#### Page excerpt
Claire Sjaarda  Identity Verified
New Zealand
Local time: 08:04
Member (2014)
English to French
Nov 21, 2013

Hello there,

I have been approached by an ex-colleague who I used to work with a while back, before I became a translator. He now has his own business (not translation) and receives many translation requests and contacted me to ask whether I would be interested in being referred to providing I pay him a referral fee. I have arranged to meet him next week to discuss his proposal but in the meantime would like to find out about what is acceptable and whether this is something that is done in the translation world. How much should the referral fee be? Should it be a one off fee or a percentage of every project?

If you have any information on the subject I would be very grateful...

Many thanks,
Claire


 

ATIL KAYHAN  Identity Verified
Turkey
Local time: 23:04
Member (2007)
Turkish to English
+ ...
Referral Fee Nov 21, 2013

In my opinion, it is rather selfish of him to ask that you pay him a referral fee. I would not agree to pay him as an old friend of mine. Come on. This is what friends are for. Are you competing with somebody else that he knows as a translator? I would ask him that question. He is a businessman, and you are a businesswoman. You are equal on that respect. Since when people have been charging each other for referrals? Referring somebody is an easy business.

 

Sheila Wilson  Identity Verified
Spain
Local time: 21:04
Member (2007)
English
+ ...
What would you be paying for? Nov 21, 2013

It's an interesting question, and not one I know the answer to. But my personal view is that you can only pay for something that has tangible value to you. If this person is adding value to your freelance translation business by providing you with the majority of your clients, then I suppose you could pay something for the introductions. After all, you'll be able to spend less time/money on marketing. But I would be reluctant to enter into any sort of contractual agreement right from the start. Surely, if you're friends, he can do it for free a few times. If it becomes clear that you stand to make serious money from regular introductions, then that would be the time to start talking about fees.

Surely it could only ever be a one-time payment, a flat fee or a percentage of the value of the first translation, couldn't it? If he isn't a translator, how could he possibly add value to the process of translation? How could he become involved in every job, which he would have to be to know how much money he was owed? He would end up becoming an unwanted overhead - costing more in time and effort than the business was worth. If the client has to send him the work, for him to send to you, then you can forget about any urgent jobs! And regular monthly payments wouldn't work - why pay him when you're working for clients he's never met?

I should also remind him that if he's going to be getting a share in the profits, he also has to accept a share of any losses. If any of "his" clients fail to pay, then that should be his problem, too.
########
## Exercise A
Could you rewrite the referral-fee thread, beginning at the words "In my opinion, it" and stopping after "an easy business.", with "referral fee" changed to "finder's fee"?
## Exercise B
Can you copy the listing word for word, beginning at the line that has "Task: Click the thin wall" and stopping after the line that has "pos(274,243)"?
The forum thread above has no connection to the listing below.
#### The input
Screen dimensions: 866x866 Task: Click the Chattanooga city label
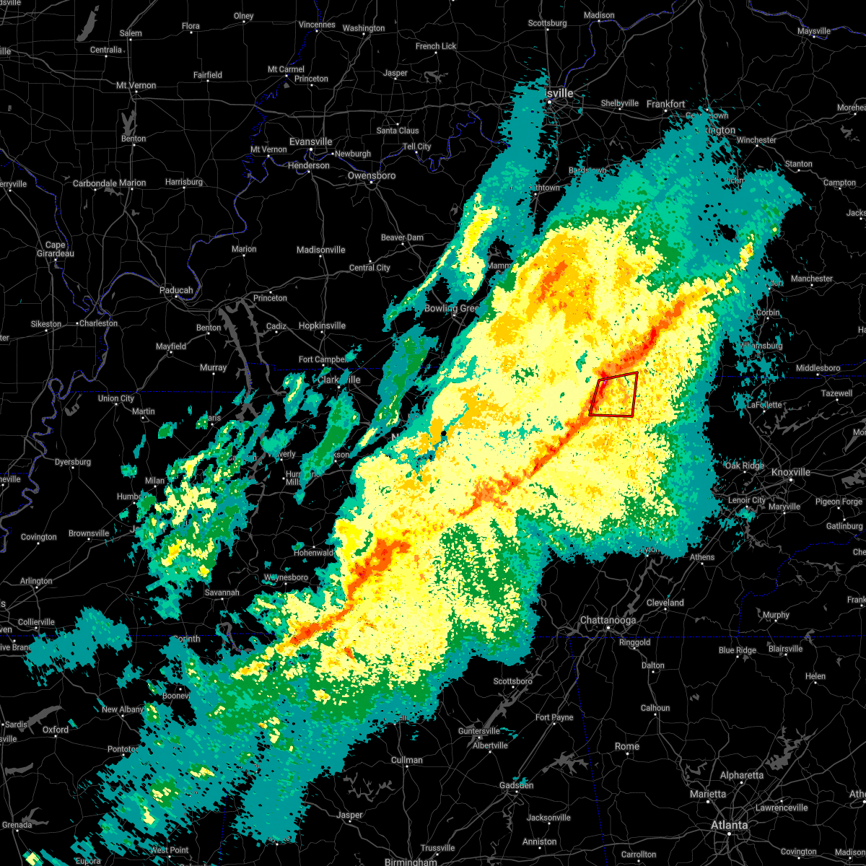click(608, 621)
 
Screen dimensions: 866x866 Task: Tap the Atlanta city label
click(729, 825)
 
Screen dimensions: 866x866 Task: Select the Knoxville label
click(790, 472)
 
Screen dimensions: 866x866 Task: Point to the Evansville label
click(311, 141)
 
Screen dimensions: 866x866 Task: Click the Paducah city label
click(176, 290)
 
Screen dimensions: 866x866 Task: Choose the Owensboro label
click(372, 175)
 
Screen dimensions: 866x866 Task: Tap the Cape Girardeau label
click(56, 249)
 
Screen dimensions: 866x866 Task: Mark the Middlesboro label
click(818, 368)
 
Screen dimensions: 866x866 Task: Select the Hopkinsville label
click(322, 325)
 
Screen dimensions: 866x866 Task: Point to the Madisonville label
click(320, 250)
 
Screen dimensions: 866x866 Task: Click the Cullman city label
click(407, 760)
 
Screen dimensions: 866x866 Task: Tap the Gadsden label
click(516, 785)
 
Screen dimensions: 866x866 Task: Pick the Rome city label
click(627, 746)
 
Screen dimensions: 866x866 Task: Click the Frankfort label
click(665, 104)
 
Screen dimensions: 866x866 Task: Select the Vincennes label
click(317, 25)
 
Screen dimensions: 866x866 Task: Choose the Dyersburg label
########
#### The input
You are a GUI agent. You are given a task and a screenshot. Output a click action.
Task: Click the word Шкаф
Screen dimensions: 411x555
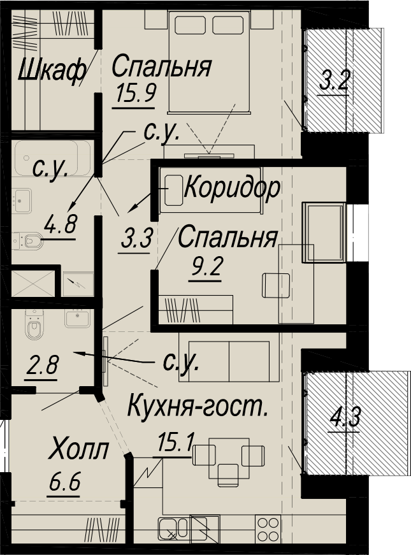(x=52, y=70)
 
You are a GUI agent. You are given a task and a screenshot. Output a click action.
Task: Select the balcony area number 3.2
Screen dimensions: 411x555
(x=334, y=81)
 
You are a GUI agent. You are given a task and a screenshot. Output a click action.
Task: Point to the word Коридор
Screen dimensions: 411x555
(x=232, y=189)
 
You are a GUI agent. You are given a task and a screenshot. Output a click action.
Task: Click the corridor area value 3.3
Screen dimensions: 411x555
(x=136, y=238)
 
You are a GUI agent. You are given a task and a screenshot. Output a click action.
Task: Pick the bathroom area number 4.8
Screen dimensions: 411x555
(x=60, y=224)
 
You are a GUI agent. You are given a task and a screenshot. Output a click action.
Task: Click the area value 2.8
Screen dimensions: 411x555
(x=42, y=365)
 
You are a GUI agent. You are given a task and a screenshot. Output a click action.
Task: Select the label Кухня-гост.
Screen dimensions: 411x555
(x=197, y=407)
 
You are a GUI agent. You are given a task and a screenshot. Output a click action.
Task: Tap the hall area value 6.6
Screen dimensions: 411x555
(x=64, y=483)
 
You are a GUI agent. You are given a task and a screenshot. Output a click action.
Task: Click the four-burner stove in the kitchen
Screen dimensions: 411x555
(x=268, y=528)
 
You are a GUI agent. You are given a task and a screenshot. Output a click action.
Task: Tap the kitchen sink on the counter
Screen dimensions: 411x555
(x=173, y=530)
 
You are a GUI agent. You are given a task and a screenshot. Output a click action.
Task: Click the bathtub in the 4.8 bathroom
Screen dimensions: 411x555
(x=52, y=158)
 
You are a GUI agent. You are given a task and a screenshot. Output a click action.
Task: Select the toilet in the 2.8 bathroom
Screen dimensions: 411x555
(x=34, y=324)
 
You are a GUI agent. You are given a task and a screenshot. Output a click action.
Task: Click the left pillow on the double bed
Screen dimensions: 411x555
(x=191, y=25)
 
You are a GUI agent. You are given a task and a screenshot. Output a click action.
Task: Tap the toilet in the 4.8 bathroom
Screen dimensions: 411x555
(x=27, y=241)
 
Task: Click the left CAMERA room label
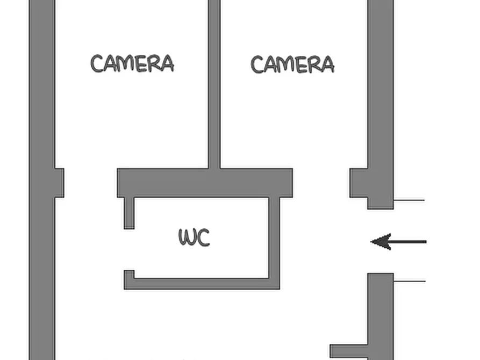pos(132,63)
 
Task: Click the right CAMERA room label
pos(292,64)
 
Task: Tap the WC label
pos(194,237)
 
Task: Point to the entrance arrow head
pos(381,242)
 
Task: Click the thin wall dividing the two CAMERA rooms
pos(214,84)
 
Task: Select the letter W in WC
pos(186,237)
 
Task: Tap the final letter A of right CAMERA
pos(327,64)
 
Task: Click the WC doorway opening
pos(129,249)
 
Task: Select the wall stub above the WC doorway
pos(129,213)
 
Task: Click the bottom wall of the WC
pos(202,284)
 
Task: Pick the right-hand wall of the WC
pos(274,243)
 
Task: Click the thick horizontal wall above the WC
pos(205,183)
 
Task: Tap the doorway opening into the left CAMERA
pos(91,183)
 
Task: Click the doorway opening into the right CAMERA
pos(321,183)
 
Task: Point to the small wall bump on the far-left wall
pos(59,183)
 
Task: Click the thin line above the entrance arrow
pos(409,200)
########
## Full solution A
In my opinion, it is rather selfish of him to ask that you pay him a finder's fee. I would not agree to pay him as an old friend of mine. Come on. This is what friends are for. Are you competing with somebody else that he knows as a translator? I would ask him that question. He is a businessman, and you are a businesswoman. You are equal on that respect. Since when people have been charging each other for referrals? Referring somebody is an easy business.

## Full solution B
Task: Click the thin wall dividing the two CAMERA rooms
pos(214,84)
 
Task: Select the letter W in WC
pos(186,237)
 
Task: Tap the final letter A of right CAMERA
pos(327,64)
 
Task: Click the WC doorway opening
pos(129,249)
 
Task: Select the wall stub above the WC doorway
pos(129,213)
 
Task: Click the bottom wall of the WC
pos(202,284)
 
Task: Pick the right-hand wall of the WC
pos(274,243)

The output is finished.